In the spring of 1944, a young French pilot was one of a group of foreign double agents who helped MI5 to fool the Germans into believing the allied D-Day forces would land around Calais, far from their true target, the Normandy beaches, reports The Times.
Eighty years on from Operation Double Cross, the son of Lieutenant Roger Grosjean of the Free French Air Force, is hoping the British Security Service will finally come clean about his father’s role and tell him whether it asked the Englishwoman who became his mother, to beguile him.
The Security Service has declined even to confirm that Grosjean, who arrived in England in 1943, had worked for MI5 although memoirs of the time have recounted his activities for the service under the code name Fido.
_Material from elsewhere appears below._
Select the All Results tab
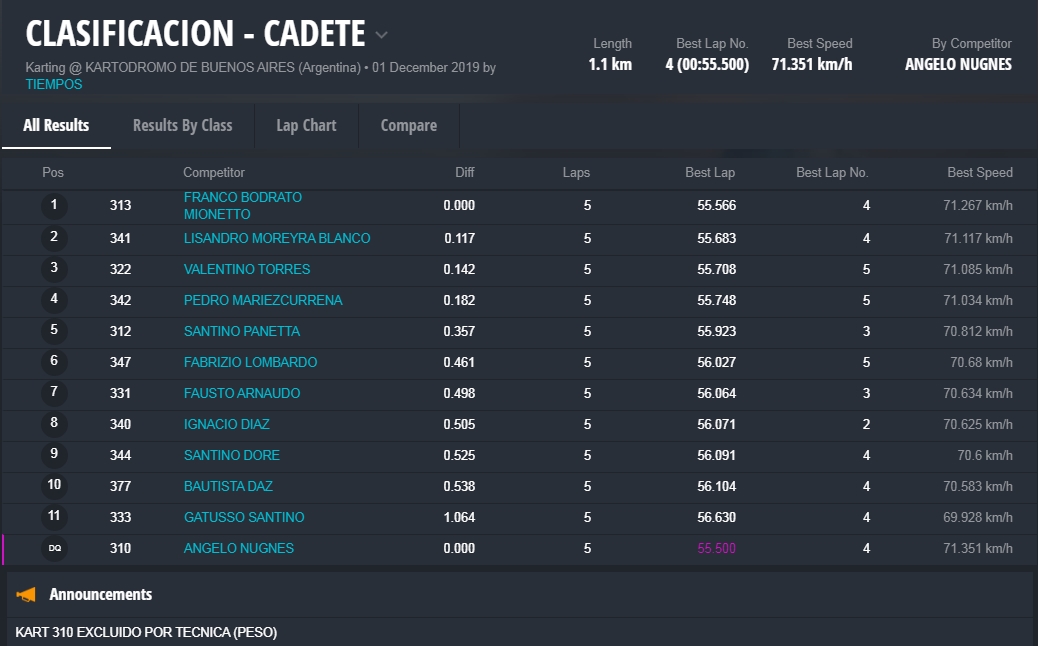The height and width of the screenshot is (646, 1038). click(x=56, y=125)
“The British Security Service is still refusing to divulge anything about Fido and the tale of his mission to England as a false Nazi agent who served them in Operation Double Cross and also fell in love with a beautiful Englishwoman called Sallie Pratt,” said their son, François Grosjean, a university professor.
“Years of research have led me to believe that the British reluctance to open Fido’s file — unlike those of other Double Cross agents — is tied to the likelihood that Sallie was part of a honey trap operation.”
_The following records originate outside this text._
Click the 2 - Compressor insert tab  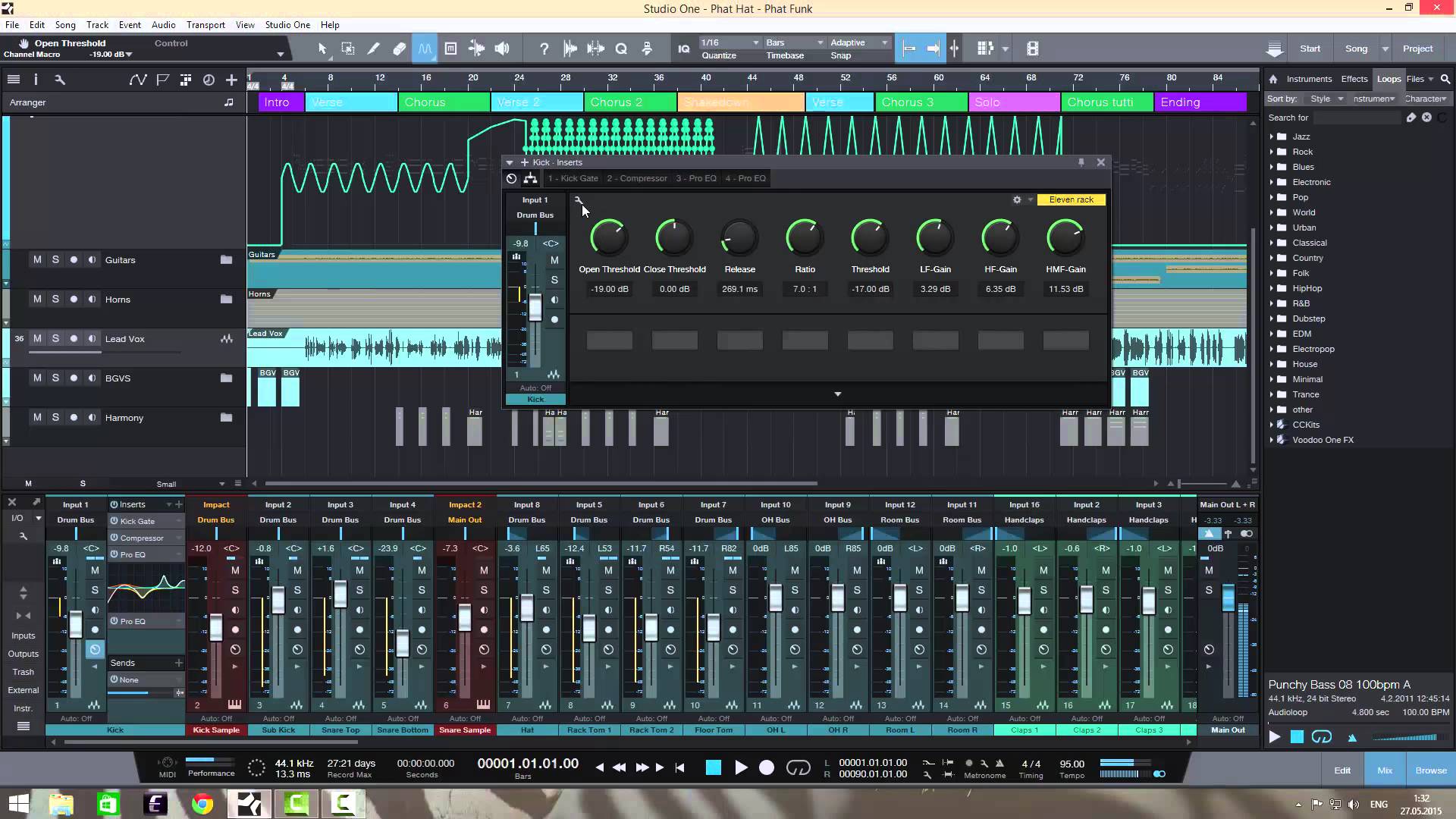click(x=636, y=178)

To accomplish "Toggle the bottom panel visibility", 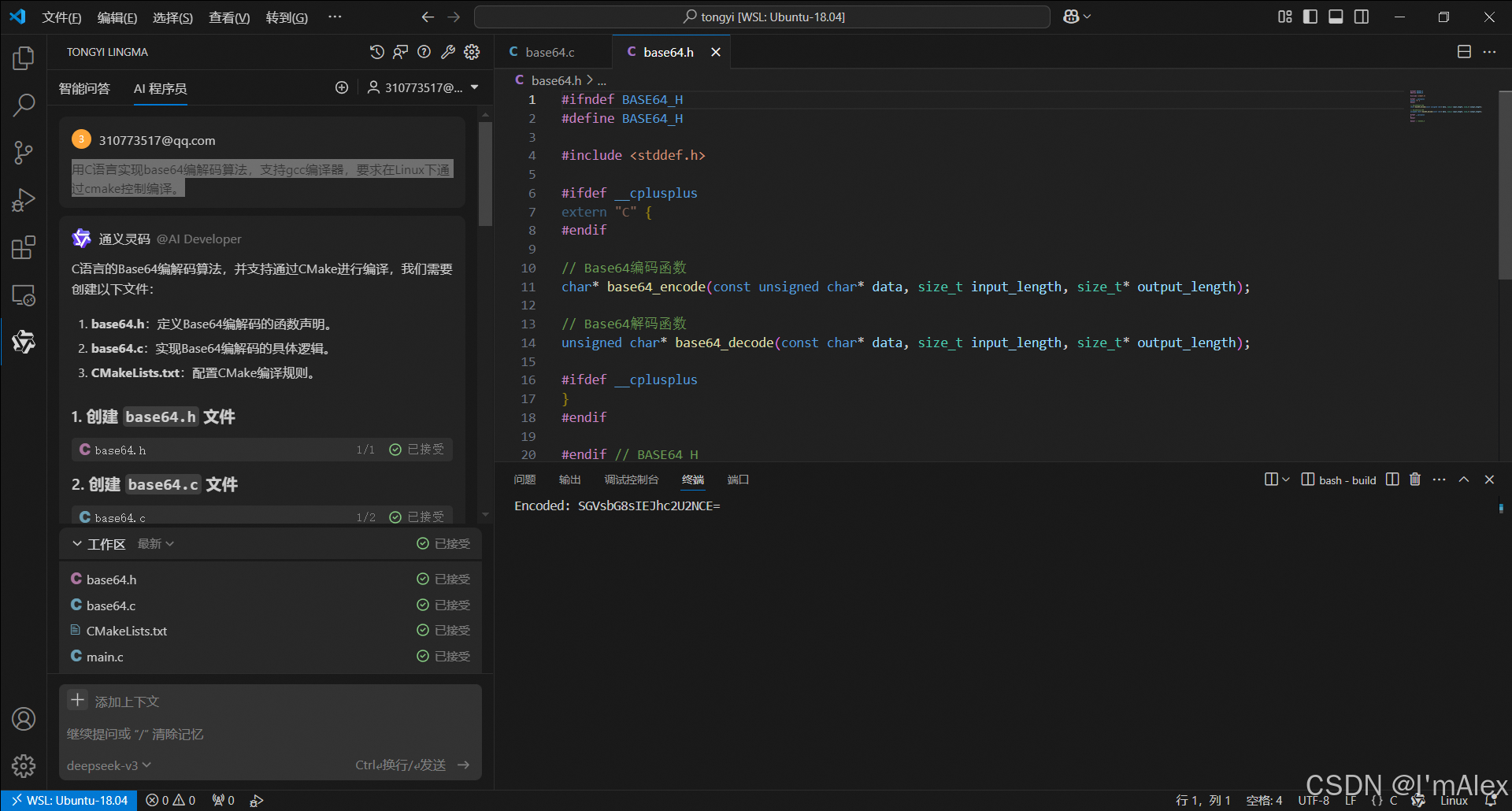I will click(1336, 17).

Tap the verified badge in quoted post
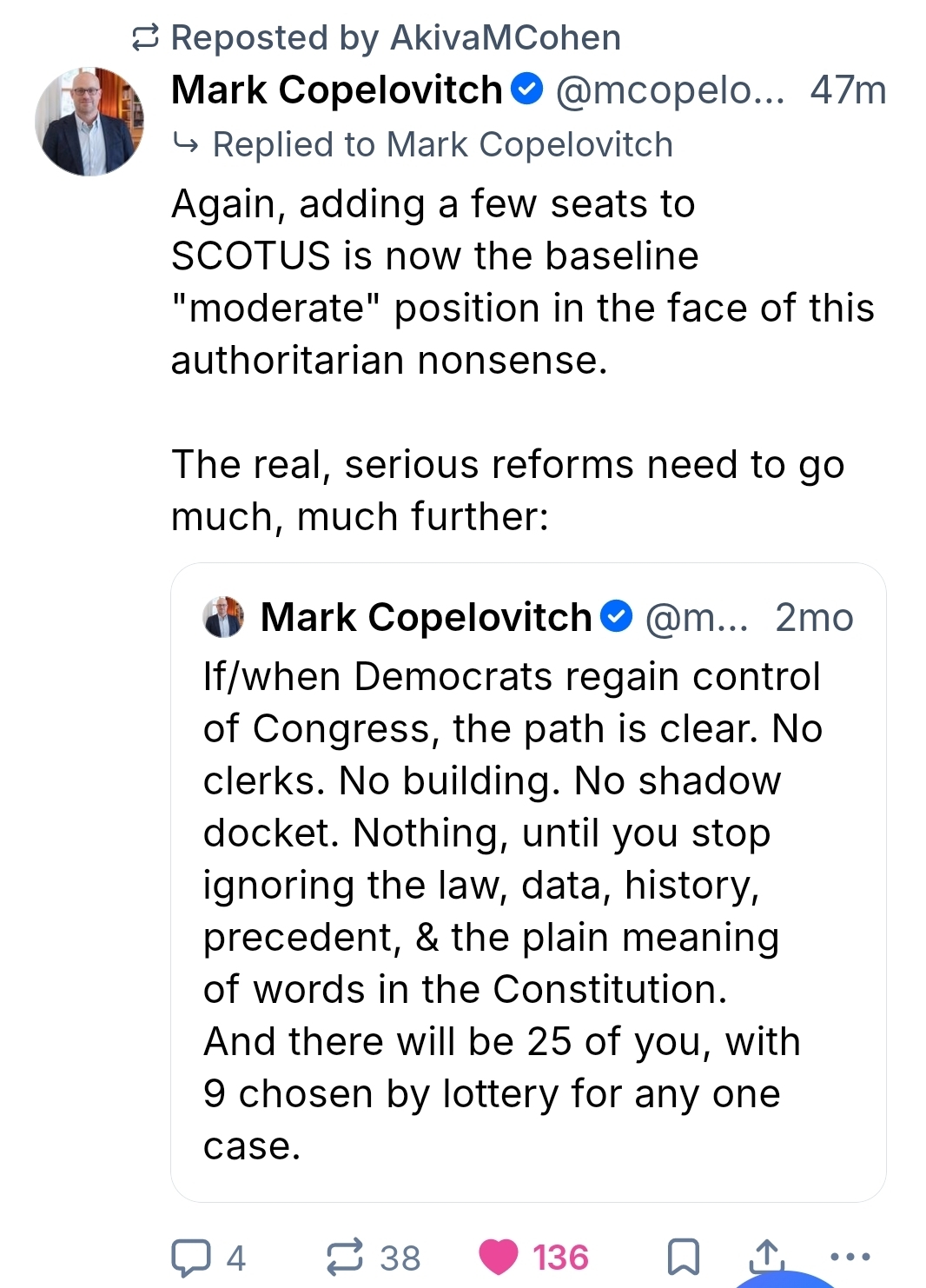click(617, 617)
“Fido” fell deeply in love with Pratt, a stage manager of striking beauty and fiery temperament, when they met at the Free French Club in London. She quickly moved into his lodgings and changed her name to Sallie Grosjean, an extraordinary act at the time for an unmarried couple.
Professor Grosjean, 78, now retired from his psycholinguistics post at the University of Neuchâtel, Switzerland, believes that Pratt was recruited by MI5 to keep tabs on the French pilot, who had gained his clandestine passage to Britain in return for a promise to the occupying Nazis to steal a British aircraft and fly it to them in France.